[Extracted data entries]
--*--

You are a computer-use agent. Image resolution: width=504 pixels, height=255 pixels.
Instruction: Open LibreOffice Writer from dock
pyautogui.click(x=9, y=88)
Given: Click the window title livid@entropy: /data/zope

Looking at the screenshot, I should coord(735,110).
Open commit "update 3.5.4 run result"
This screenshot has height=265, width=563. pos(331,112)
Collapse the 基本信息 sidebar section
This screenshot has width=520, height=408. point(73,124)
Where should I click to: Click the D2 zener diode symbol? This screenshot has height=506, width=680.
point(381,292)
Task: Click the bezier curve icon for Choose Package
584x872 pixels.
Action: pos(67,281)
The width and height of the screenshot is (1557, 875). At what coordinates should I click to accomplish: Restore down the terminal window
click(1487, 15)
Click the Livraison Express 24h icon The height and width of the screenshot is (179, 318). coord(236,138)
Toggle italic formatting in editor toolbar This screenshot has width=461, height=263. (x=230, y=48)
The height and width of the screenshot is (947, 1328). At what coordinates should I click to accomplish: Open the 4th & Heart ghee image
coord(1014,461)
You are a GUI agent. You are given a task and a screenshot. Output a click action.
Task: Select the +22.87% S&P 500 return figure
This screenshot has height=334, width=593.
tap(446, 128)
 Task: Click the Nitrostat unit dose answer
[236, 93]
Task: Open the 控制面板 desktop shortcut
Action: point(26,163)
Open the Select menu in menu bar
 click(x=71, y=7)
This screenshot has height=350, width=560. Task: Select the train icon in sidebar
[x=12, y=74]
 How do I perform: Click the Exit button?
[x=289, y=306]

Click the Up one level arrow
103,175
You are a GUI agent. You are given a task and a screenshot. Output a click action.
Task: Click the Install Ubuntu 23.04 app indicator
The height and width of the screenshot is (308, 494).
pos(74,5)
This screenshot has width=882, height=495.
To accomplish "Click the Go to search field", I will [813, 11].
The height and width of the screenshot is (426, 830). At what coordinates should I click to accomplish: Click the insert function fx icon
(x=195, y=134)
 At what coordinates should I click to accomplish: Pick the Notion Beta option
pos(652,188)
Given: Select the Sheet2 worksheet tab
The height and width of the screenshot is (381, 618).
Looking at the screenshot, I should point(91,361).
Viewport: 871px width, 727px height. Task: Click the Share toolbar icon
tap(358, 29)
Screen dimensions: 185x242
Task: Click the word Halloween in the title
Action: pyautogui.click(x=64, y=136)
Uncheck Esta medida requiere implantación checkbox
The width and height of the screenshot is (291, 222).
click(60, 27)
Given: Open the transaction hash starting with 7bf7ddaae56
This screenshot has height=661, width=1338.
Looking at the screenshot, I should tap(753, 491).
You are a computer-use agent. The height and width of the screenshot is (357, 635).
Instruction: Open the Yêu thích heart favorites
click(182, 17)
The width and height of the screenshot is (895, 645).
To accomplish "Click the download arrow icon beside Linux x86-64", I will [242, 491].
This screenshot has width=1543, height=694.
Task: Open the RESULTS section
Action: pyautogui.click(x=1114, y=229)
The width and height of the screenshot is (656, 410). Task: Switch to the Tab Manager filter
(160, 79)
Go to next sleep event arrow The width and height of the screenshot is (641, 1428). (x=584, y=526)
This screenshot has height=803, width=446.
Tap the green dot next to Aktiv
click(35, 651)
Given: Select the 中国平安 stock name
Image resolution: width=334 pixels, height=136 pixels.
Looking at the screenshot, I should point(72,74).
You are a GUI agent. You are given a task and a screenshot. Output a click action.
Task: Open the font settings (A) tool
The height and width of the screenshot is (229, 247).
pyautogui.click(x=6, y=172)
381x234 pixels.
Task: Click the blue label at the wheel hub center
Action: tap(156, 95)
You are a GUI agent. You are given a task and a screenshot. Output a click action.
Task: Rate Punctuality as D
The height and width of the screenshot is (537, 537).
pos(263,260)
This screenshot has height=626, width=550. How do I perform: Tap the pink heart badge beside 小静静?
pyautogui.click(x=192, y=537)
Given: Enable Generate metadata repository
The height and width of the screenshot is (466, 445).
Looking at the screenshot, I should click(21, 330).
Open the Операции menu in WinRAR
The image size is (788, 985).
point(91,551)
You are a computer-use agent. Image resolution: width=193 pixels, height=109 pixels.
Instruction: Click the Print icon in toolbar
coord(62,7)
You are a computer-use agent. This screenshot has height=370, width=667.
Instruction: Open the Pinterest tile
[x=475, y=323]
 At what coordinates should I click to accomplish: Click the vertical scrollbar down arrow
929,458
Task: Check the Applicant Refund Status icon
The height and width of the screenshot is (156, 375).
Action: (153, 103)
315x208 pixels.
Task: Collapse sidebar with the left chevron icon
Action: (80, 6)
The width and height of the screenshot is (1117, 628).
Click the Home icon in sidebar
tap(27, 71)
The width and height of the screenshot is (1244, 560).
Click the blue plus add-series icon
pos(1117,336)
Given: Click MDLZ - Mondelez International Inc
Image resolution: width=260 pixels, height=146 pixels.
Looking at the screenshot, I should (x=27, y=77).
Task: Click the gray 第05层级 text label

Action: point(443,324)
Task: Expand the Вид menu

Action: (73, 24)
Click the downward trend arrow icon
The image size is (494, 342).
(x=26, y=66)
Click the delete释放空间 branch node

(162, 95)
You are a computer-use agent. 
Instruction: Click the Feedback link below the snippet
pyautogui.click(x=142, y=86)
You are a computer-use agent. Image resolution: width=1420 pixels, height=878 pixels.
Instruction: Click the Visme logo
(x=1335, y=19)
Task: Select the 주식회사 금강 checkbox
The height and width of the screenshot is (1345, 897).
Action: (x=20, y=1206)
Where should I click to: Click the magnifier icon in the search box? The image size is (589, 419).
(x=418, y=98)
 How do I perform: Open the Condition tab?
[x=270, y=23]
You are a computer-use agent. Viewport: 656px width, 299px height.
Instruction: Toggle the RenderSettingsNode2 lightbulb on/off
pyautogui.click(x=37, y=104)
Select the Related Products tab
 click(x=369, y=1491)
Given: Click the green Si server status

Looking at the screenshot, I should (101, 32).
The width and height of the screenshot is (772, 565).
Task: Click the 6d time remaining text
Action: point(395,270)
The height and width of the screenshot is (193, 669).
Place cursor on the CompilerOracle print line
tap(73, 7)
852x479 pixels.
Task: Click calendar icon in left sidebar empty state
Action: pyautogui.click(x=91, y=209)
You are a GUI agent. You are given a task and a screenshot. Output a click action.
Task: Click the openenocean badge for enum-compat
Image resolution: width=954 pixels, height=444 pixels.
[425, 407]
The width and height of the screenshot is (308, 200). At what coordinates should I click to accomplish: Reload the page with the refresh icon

--*--

[Task item]
Number of lines above holding "computer"? Give that number alone.

[Exercise result]
7